If you're writing romance, the point should be that your readers understand and become as emotionally involved with your leading male as much as the leading female has to in order for it to be considered the least bit romantic.
In the first Bimini, The Romance, it took me awhile (and a lot of tweaks to the character) to fall in love with John but by the time I finished, I was as over the moon for him as Laurel was. He epitomized the stead-fast, ever conservative male who loved deeply but wasn't sure how to show it and so his methods in expressing that love left a lot to desired. He was a little repressed in a cute way and even a little up tight so that when we finally get a chance to see him let his proverbial hair down, not only is it endearing but it's sexy too.
While writing the sequel, falling in love with this new leading male has been instantaneous. He's so opposite end of the spectrum from John with his passion and his humor that almost before I had his character fully outlined, I was in love. He's a man I think most women would be attracted to. He's a mixed bag.... part bad boy, part wounded dove, part instinctual protector and caretaker. Where John was just a little out of his element, this new guy IS the element.

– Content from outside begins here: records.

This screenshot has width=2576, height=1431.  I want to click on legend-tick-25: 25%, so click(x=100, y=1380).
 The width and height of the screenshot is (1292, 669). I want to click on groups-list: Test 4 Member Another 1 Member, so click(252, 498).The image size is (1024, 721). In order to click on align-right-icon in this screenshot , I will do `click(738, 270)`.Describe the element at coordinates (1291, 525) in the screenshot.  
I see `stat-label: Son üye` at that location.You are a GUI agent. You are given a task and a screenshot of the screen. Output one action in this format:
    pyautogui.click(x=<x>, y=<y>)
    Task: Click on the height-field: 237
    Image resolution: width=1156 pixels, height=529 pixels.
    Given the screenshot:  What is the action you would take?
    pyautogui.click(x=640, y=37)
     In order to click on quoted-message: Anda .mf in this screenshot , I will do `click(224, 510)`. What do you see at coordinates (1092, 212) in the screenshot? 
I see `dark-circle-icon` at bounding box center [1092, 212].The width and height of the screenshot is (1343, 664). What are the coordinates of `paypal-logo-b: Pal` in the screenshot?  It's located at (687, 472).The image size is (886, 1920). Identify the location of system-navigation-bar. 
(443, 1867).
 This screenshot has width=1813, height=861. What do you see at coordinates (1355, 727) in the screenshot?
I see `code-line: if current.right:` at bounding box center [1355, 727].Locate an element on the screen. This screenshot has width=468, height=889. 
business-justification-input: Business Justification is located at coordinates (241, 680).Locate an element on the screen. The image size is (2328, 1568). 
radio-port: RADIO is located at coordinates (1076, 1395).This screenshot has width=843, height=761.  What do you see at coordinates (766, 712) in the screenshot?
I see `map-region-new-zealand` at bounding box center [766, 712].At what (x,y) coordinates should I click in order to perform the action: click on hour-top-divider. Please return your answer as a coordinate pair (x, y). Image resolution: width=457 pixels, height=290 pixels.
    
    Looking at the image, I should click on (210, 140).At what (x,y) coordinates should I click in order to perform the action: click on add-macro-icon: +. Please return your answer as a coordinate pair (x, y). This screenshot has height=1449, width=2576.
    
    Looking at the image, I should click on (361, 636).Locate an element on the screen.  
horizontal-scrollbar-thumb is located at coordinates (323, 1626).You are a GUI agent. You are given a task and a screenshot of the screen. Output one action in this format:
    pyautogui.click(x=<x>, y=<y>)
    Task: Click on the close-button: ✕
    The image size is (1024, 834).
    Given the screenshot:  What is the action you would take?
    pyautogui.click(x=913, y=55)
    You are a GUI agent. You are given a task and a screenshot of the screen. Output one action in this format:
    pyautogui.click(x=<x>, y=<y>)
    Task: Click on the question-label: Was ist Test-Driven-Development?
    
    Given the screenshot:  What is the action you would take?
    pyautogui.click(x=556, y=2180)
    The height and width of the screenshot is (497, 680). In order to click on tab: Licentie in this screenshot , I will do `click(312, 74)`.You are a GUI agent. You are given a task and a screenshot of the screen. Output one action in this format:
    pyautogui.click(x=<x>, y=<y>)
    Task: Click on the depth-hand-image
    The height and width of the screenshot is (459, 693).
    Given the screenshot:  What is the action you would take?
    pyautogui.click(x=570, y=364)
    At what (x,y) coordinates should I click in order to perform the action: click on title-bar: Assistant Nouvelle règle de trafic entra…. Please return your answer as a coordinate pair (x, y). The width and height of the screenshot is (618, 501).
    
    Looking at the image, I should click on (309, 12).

In my first blog on this site, I talked about patterning my characters off of people that I've known or know. I think it's important to note that even though you're patterning your characters after someone, it doesn't mean that they ARE that person. Your patterns should be just that... a pattern. You take certain parts from those people and sometimes, parts from others as well and you mix them and shape them into what your readers should see as a man they could easily become entangled with. So, where I had a little trouble in the beginning of the first book seeing myself with John, I've had no trouble emotionally entangling myself with this new character from the get-go. He's more my kinda guy, I guess. Easy on the eyes, good to the core and has a love of life that matches my own with a little bit of a hot temper that puts the right spin on his passionate nature.
Someone once told me that it's not good for writers to become emotionally involved with their characters because it makes the process of ending the book difficult or Heaven forbid, killing them off should a later story line call for that. "Emotional investment," they said, "is for the reader."
I don't remember who it was, but I do remember disagreeing then and I still disagree to this day. If you can't fall hopelessly in love with your characters as you're creating them, then how can you expect your readers to?